Milad Muhammadiyah, Ini Pesan Haedar Nashir untuk Seluruh Kader
Muhammadiyah memandang, kepemimpinan yang ideal haruslah tidak bersifat jumud.
REPUBLIKA.CO.ID, JAKARTA -- Ketua Umum Pimpinan Pusat (PP) Muhammadiyah Prof Haedar Nashir menyampaikan, milad ke-112 merupakan sebuah momentum untuk refleksi. Hal itu dilakukan dalam rangka evaluasi (muhasabah) dan sekaligus proyeksi (maudhu'ah) atas seluruh program serta gerakan yang dilakukan Persyarikatan sejauh ini.
Gerakan Islam ini, menurut Haedar Nashir, tidak kenal lelah dalam upaya memakmurkan kehidupan umat, bangsa, dan dunia kemanusiaan universal. Melalui lini pendidikan, kesehatan, sosial, ekonomi, dan seluruh praksis usahanya selama ini, Muhammadiyah membuktikan orientasi pada ikhtiar memakmurkan bangsa dan negara Indonesia.
Demikian halnya dengan seluruh usaha yang dilakukan 'Aisyiyah maupun seluruh komponen di lingkungan Persyarikatan. Semuanya bergerak untuk mewujudkan kemakmuran kehidupan umat, bangsa, dan kemanusiaan semesta yang berorientasi rahmatan lil ‘alamin.

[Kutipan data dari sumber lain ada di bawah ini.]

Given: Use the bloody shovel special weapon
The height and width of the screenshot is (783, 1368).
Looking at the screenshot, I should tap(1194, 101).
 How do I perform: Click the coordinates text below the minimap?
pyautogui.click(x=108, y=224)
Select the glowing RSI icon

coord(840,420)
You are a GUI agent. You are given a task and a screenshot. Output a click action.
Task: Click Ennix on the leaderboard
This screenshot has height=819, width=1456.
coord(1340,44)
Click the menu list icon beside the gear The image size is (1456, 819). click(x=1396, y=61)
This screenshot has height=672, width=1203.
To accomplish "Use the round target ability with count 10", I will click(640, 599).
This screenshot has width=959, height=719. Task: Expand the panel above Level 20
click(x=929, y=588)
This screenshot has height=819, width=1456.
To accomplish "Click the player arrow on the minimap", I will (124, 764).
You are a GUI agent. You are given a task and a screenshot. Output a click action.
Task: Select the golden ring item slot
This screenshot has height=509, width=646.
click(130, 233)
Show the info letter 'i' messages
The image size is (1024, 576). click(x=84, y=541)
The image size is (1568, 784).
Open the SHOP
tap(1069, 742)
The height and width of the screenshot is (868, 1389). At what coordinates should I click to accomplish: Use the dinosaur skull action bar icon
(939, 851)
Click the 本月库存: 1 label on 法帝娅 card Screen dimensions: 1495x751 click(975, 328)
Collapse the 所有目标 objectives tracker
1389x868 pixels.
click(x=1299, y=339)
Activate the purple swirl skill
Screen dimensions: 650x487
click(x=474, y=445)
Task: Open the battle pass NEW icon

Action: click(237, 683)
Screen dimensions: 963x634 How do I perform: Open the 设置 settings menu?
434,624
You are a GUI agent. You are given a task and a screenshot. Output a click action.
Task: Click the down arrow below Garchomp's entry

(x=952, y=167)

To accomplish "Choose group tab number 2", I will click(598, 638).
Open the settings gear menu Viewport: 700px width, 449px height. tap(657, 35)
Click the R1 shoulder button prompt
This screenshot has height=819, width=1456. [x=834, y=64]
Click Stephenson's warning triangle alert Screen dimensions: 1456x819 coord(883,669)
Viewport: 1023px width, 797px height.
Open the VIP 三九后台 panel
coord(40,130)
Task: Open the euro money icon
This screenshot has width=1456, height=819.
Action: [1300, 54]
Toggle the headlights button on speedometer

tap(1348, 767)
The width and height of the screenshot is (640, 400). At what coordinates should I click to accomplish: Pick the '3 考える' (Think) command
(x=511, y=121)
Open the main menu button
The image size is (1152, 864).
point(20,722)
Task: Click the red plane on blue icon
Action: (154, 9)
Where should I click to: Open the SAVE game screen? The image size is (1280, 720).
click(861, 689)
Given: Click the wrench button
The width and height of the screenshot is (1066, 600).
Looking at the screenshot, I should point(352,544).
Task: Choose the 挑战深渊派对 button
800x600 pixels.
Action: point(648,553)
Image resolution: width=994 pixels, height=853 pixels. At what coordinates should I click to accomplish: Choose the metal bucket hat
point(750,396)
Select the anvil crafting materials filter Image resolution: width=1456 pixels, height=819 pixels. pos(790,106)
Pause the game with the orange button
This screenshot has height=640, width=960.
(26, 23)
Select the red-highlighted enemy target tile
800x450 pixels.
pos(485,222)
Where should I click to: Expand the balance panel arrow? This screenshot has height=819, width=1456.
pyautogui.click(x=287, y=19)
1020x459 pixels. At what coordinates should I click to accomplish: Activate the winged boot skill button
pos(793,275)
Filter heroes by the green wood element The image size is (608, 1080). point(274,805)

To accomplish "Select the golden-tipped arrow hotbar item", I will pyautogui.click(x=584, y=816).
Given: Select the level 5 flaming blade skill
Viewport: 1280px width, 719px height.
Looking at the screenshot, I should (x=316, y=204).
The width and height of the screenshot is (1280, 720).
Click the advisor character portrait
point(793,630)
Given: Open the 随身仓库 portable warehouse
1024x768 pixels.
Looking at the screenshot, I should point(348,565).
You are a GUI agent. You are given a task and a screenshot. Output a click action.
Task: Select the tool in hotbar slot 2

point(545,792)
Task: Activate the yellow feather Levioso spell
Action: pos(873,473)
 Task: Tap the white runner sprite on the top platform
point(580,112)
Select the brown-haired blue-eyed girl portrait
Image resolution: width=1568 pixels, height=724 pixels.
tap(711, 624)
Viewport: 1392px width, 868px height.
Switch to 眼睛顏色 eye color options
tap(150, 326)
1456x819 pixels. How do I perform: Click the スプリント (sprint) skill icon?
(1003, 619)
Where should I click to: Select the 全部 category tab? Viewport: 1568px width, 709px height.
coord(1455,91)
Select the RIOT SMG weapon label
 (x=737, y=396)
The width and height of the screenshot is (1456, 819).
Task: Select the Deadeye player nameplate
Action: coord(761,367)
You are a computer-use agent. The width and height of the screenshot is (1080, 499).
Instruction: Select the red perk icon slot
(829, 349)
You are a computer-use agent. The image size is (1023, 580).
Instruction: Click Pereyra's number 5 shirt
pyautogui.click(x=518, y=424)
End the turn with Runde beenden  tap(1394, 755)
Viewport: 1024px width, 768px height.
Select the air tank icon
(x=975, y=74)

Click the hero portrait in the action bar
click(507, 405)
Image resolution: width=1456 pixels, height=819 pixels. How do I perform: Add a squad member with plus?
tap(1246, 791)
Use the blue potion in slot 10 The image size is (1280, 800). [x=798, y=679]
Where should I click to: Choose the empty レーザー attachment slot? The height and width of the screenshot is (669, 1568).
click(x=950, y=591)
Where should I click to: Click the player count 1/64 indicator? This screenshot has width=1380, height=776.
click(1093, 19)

"Kemakmuran dalam dimensi kesejahteraan dan kemajuan yang bersifat utuh dan menyeluruh, yakni lahir dan batin, material dan spiritual, serta duniawi dan ukhrawi," ujar Haedar Nashir dalam pidato milad ke-112 Muhammadiyah, Senin (18/11/2024).
Agar kesinambungan dapat terus terjaga, peran pemimpin menjadi esensial di lingkungan Persyarikatan. Haedar mengingatkan, kepemimpinan yang ideal harus selalu hadir di seluruh tubuh Muhammadiyah, mulai dari level pusat, daerah, cabang dan ranting hingga kader per kader.
Ini pun sudah digariskan KH Ahmad Dahlan sebagai pendiri Muhammadiyah. Menurut sosok yang berjulukan Sang Pencerah itu, pemimpin Muhammadiyah dituntut menjadi pemimpin kemajuan Islam.
Artinya, jelas Haedar, pemimpin yang menghidupkan akal pikiran; sosok yang mampu membedakan antara petunjuk dan kejahiliyahan. Tak kalah penting, pribadi yang berkomitmen menjadikan Islam agama yang bercahaya.
"Menurut pendiri Muhammadiyah, 'Agama itu pada mulanya bercahaya, berkilau-kilauan, akan tetapi makin lama makin suram, padahal yang suram bukan agamanya, akan tetapi manusianya yang memakai agama,'" ujar Haedar mengutip perkataan KH Ahmad Dahlan.
"Agama adalah sumber nilai pencerahan yang membangun akhlak mulia dan menebar rahmat bagi semesta alam. Bukan keberagamaan yang jumud, konservatif, dan anti kehidupan," demikian pesan guru besar Universitas Muhammadiyah Yogyakarta (UMY) itu.
Sesuai dengan Risalah Islam Berkemajuan, karakter kepemimpinan yang ideal bercirikan profetik dan transformatif. Kepemimpinan ini meneladan Nabi Muhammad SAW yang berhasil membangun peradaban Madinah al-Munawwarah sebagai tonggak bangunan kejayaan Islam.
Kepemimpinan model Islam tersebut dipraktikkan oleh Kiai Dahlan dalam Muhammadiyah sebagai Gerakan Islam Berkemajuan yang bercorak modernis dan reformis. Ini dapat
menjawab serta memberi solusi alternatif atas masalah dan tantangan zaman.